Das Konzept des Ministeriums ist es, so "die notwendigen Arbeitsplätze zu schaffen (...) zu dem der Lohn eines jeden Typus von Arbeit durch das Zusammenspiel von Angebot und Nachfrage gebildet wird. (...) Das setzt eine substantielle Senkung der Arbeitskosten voraus."

Daher muss, "die Senkung der Lohnuntergrenze im Tarifsystem und eine flankierende Senkung der Eckregelsätze der Sozialversicherungsträger" durchgesetzt werden.

Damit würde - angeblich - die Beschäftigung in Deutschland steigen, von heute 63% auf annähernd 70%, um so die EU-Richtlinien zur Beschäftigungspolitik bis zum Jahr 2010 von 72% erfüllen zu können.

Umwandlung von Jobs

Durch die arbeitsrechtlichen Maßnahmen, wie sie sich in Form von "Ich-AG", Mini- und Midi-Jobs ausdrücken, findet dieser Niedriglohnsektor seine formelle Erweiterung.

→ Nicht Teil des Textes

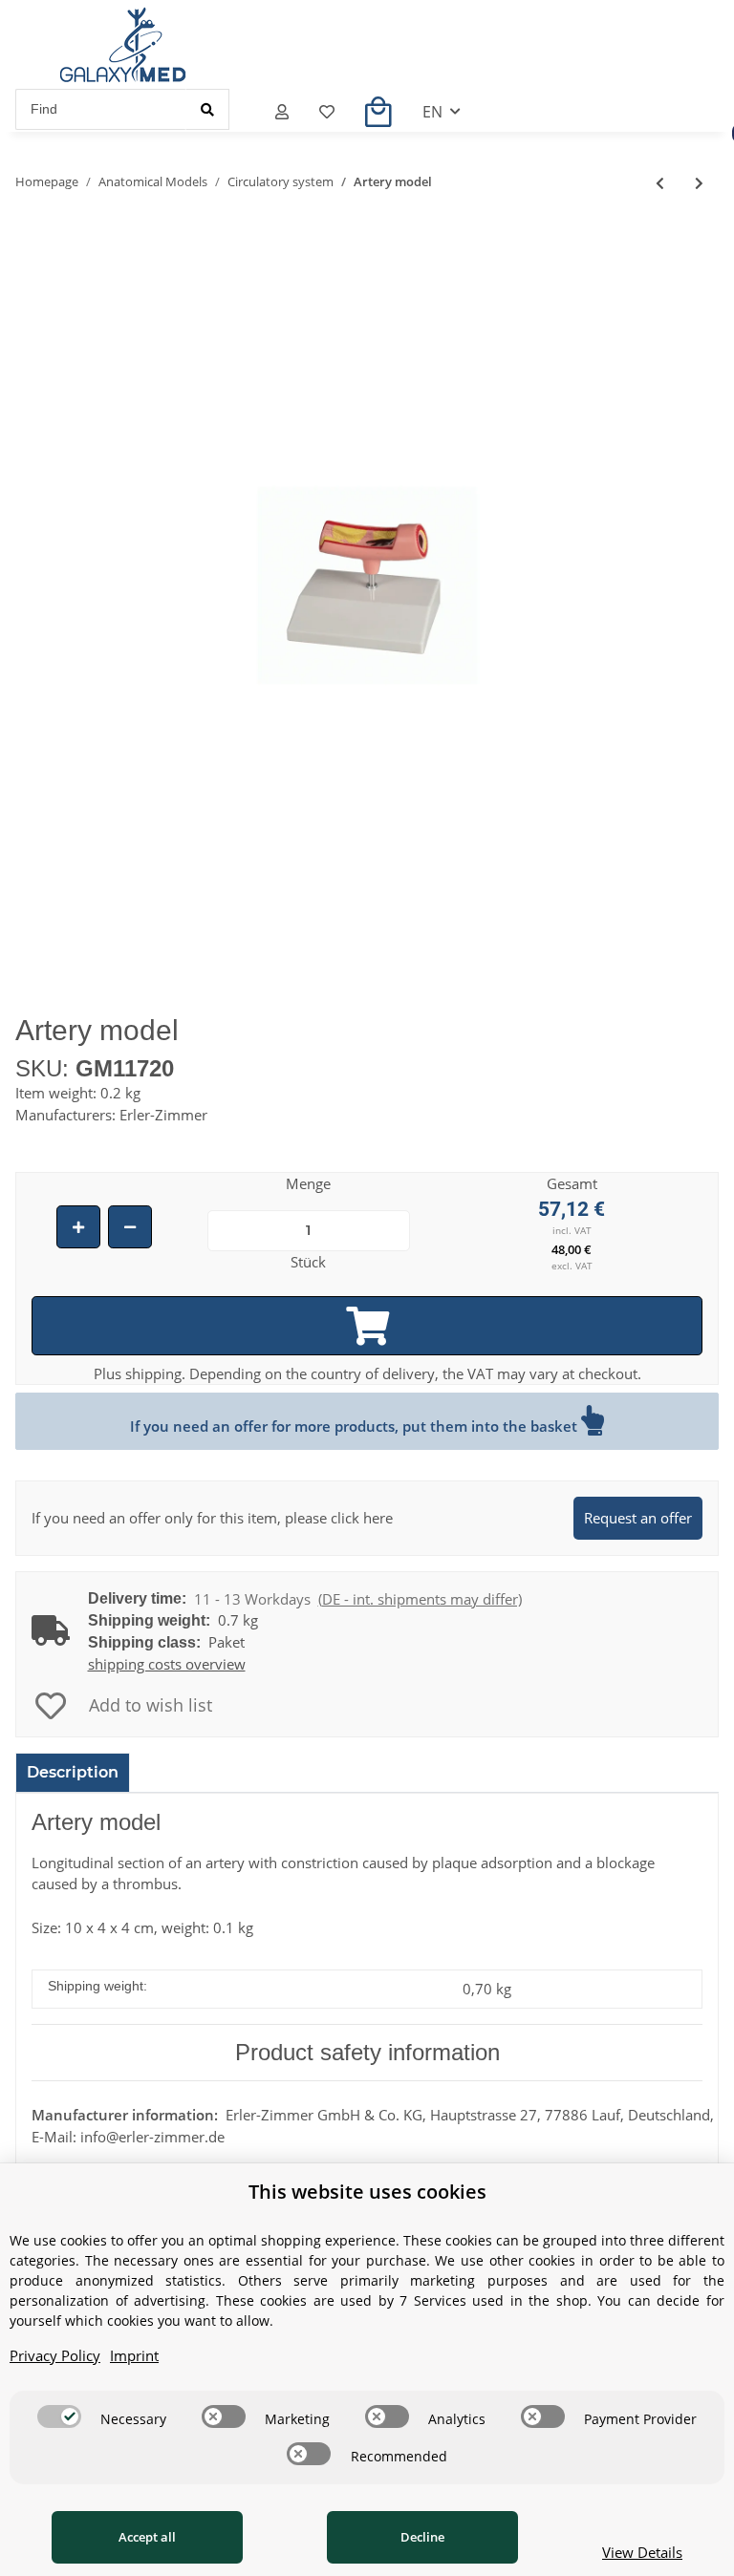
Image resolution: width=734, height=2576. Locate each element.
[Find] (207, 109)
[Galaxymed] (122, 44)
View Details (642, 2552)
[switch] (59, 2416)
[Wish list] (327, 112)
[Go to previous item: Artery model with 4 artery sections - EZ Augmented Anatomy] (660, 182)
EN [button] (432, 111)
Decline (422, 2536)
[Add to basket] (367, 1325)
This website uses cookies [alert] (367, 2191)
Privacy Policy (55, 2355)
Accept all (147, 2536)
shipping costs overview (167, 1663)
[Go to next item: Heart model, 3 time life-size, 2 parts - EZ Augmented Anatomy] (699, 182)
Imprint (134, 2355)
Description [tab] (73, 1772)
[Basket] (378, 112)
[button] (282, 112)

Nicht nur im Einzelhandel werden so 100.000 Vollzeitjobs in für die Unternehmer kostengünstige Mini-Jobs umgewandelt. Zudem sind die Mini-Jobs ein notwendiger Zusatzverdienst für viele Beschäftigte im Niedriglohnsektor, damit sie überhaupt leben können.

Durch die "Ich-AG" wird eine proletarischer "Dienstleistungssektor" geschaffen, der für die meisten Ich-AGler bedeutet, formell unabhängig zu sein, aber nur knapp durch extreme Selbstausbeutung überleben zu können. Die Ich-AGs zielen zugleich darauf ab, die Lohnabhängigen zu vereinzeln und ihre Organisationsmöglichkeiten zu unterminieren.

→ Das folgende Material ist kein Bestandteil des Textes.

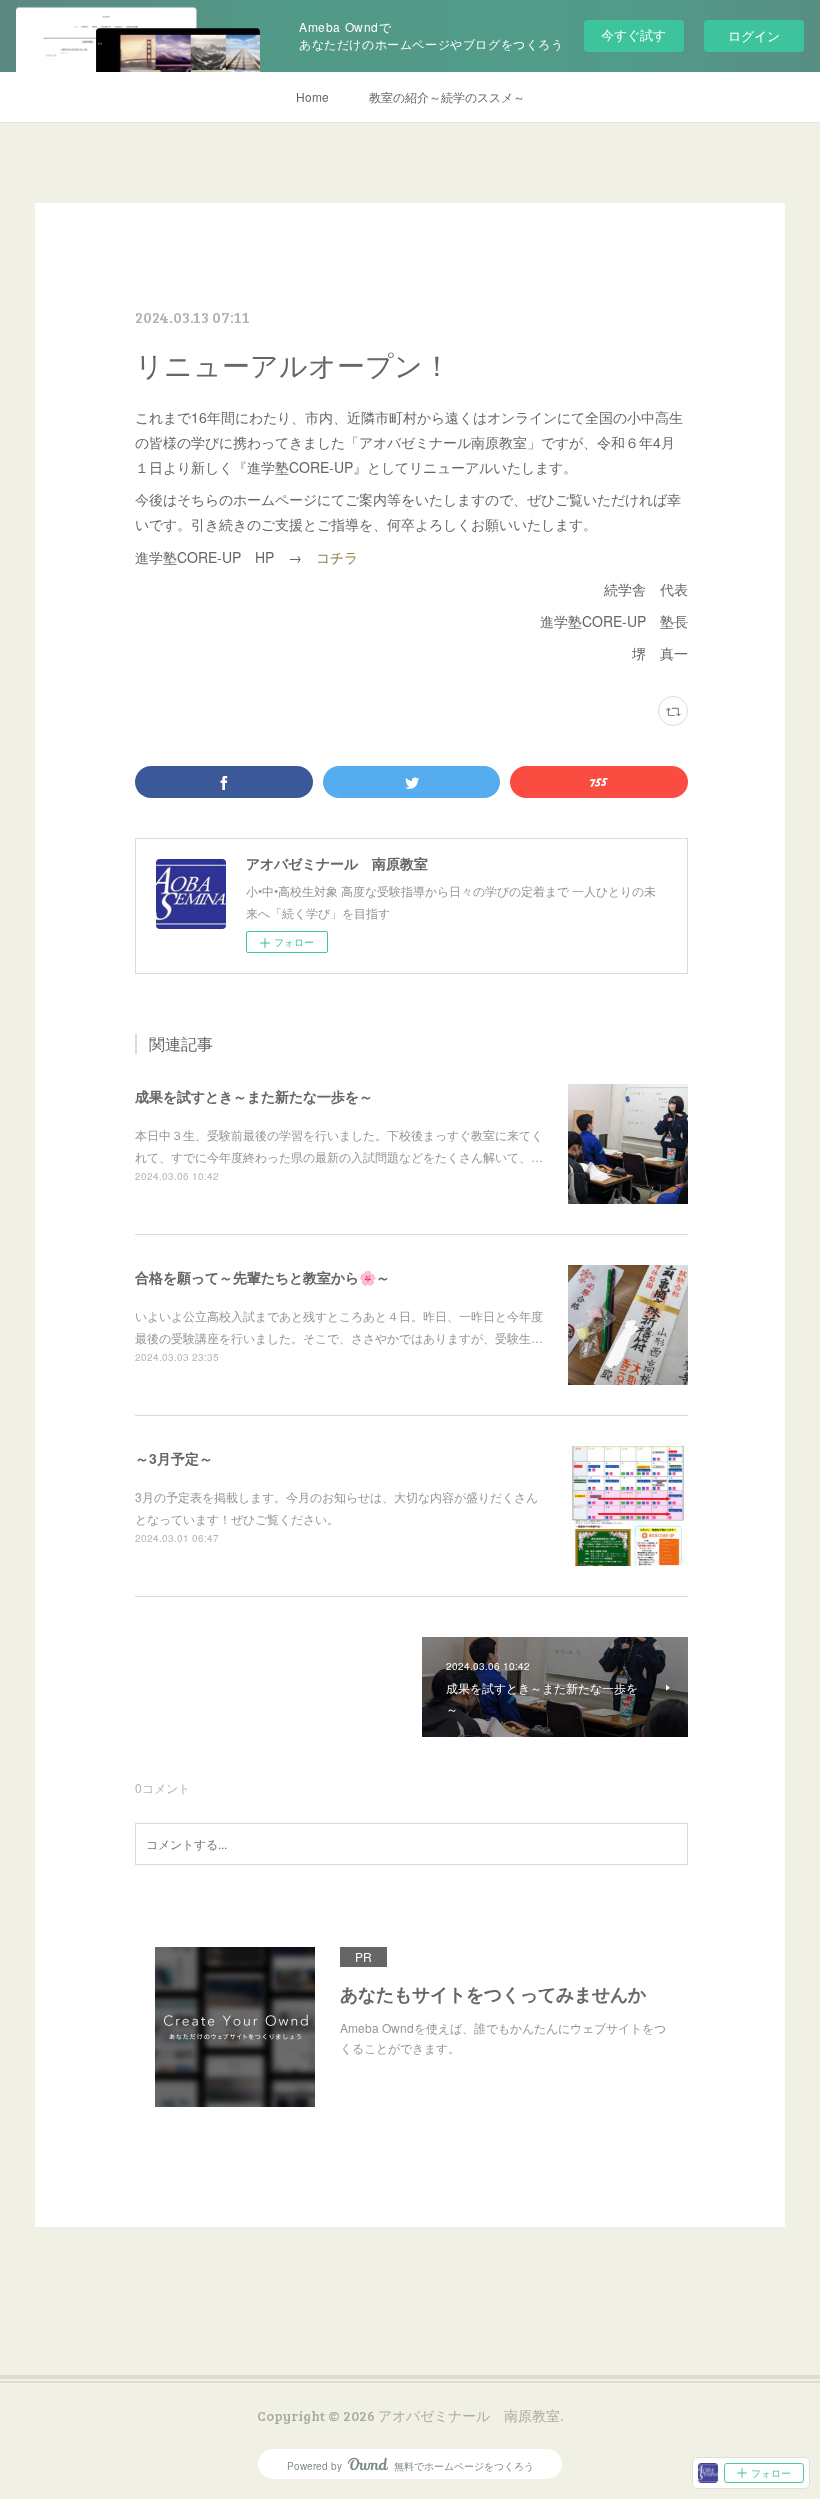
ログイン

Auch deshalb ist es extrem wichtig, in den Gewerkschaften eine Kampagne für die Organisierung von Mini-Jobbern, Ich -AGlern usw. zu entfachen.

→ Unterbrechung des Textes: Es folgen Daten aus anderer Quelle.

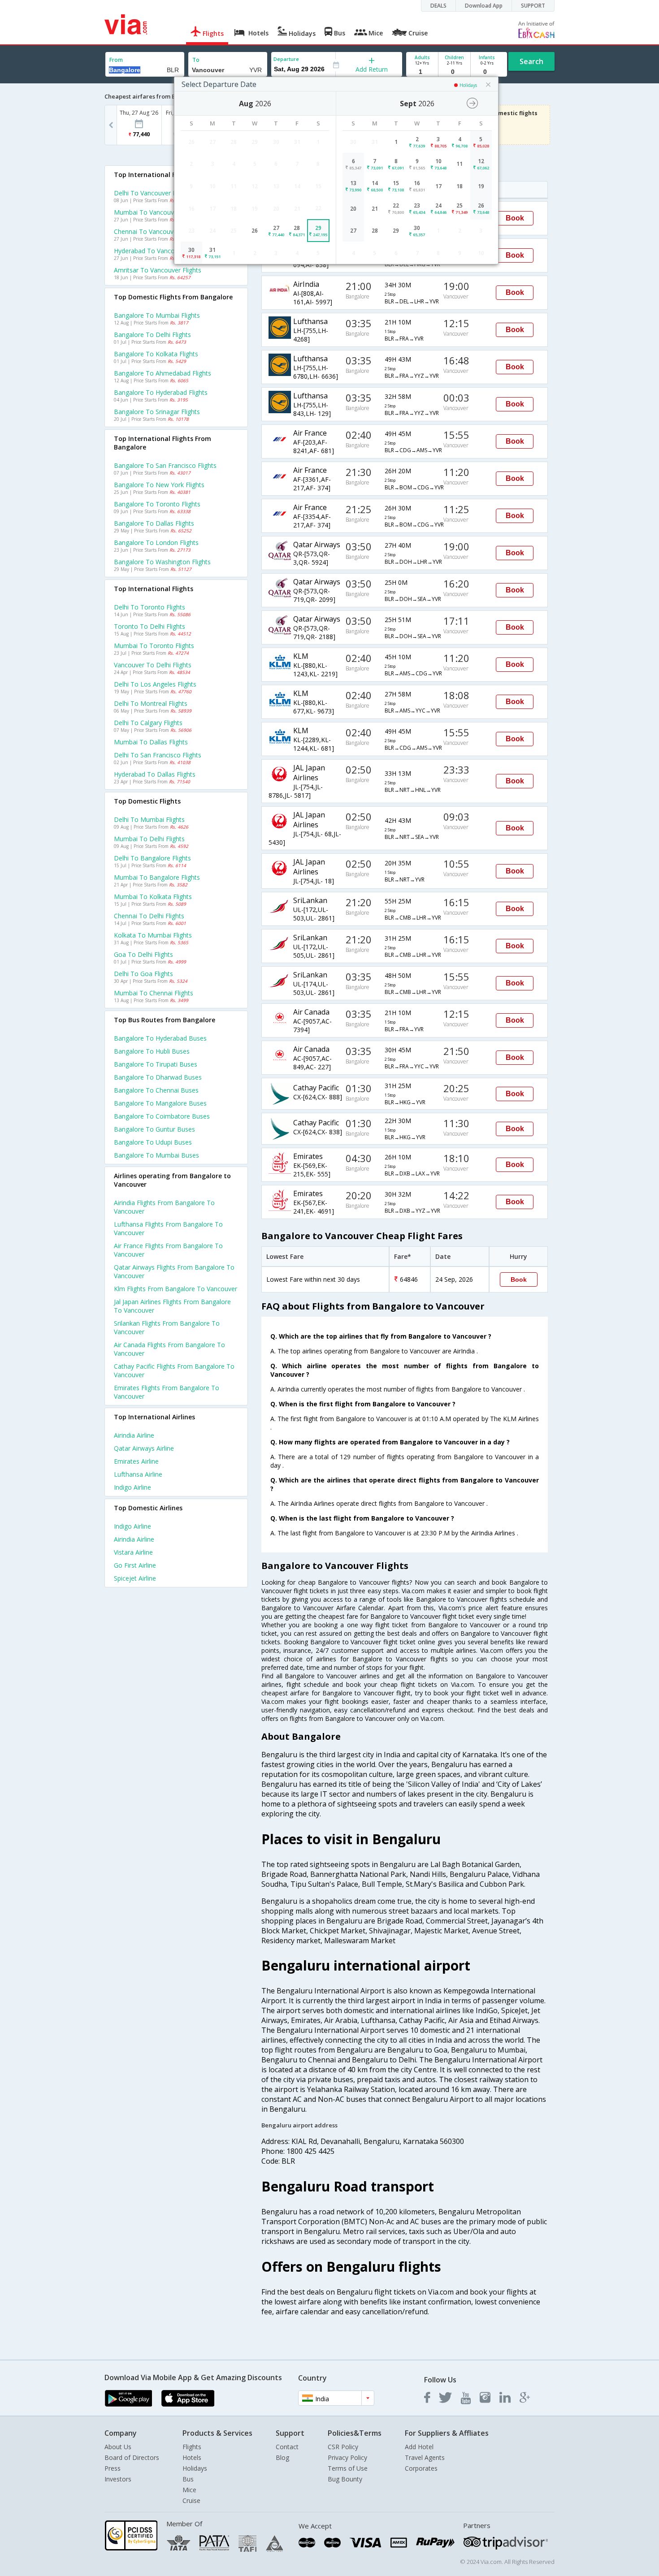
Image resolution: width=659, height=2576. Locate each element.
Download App (484, 5)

Hartz-Gesetze und Agenda 2010 sind die flankierenden staatlichen Richtlinien für den neo-liberalen Umbau des Arbeitsmarktes und der Beschäftigungsverhältnisse. Das betrifft, wenn auch in unterschiedlichem Maße, gleichermaßen hochqualifizierte, unqualifizierte und prekär Beschäftigte. Peter Glotz schreibt dazu in Die Zeit (20/03):

"Die Wissensgesellschaft erweist sich als eine Gesellschaft des bewussten Ausschlusses Vieler aus der modernen Arbeitswelt. (...) Wir werden auf Dauer mit einer neuartig zusammengesetzten Unterklasse leben müssen. (...)"

Die Schaffung einer neu zusammengesetzten "Unterklasse" und deren repressive Regulation von oben ist aber nur die eine Seite des allgemeinen sozialpolitischen Roll-backs. Die andere Seite des Generalangriffs auf die Arbeiterklasse kehrt sich generell gegen das Tarifsystem und gegen alle damit zusammenhängenden sozialpolitischen Regulationen.

Gegenwehr

Die letzten Jahrzehnte waren geprägt von sinkenden Nettorealeinkommen, dem Abbau sozialer Sicherungssysteme, der zunehmende Flexibilisierung der Arbeit und von Angriffen auf Tarifsysteme. Inzwischen sind auch zunehmend die Kernbelegschaften der Großkonzerne davon direkt betroffen.

Diese Gleichzeitigkeit des Angriffs auf alle Lohnabhängigen bietet aber auch eine Möglichkeit des gemeinsamen Abwehrkampfes - gegen Agenda 2010, für radikale Arbeitszeitverkürzung, für tariflich gesicherte Vollerwerbsexistenz, gegen Flexibilisierung, Lohndumping und Niedriglohn sowie für die Abschaffung der Leiharbeit.

Dieser Abwehrkampf würde aber auch die Frage nach einer grundsätzlich anderen Klassenperspektive stellen, die den Klassenkampf für emanzipatorische Arbeits- und Produktionsverhältnisse organisiert.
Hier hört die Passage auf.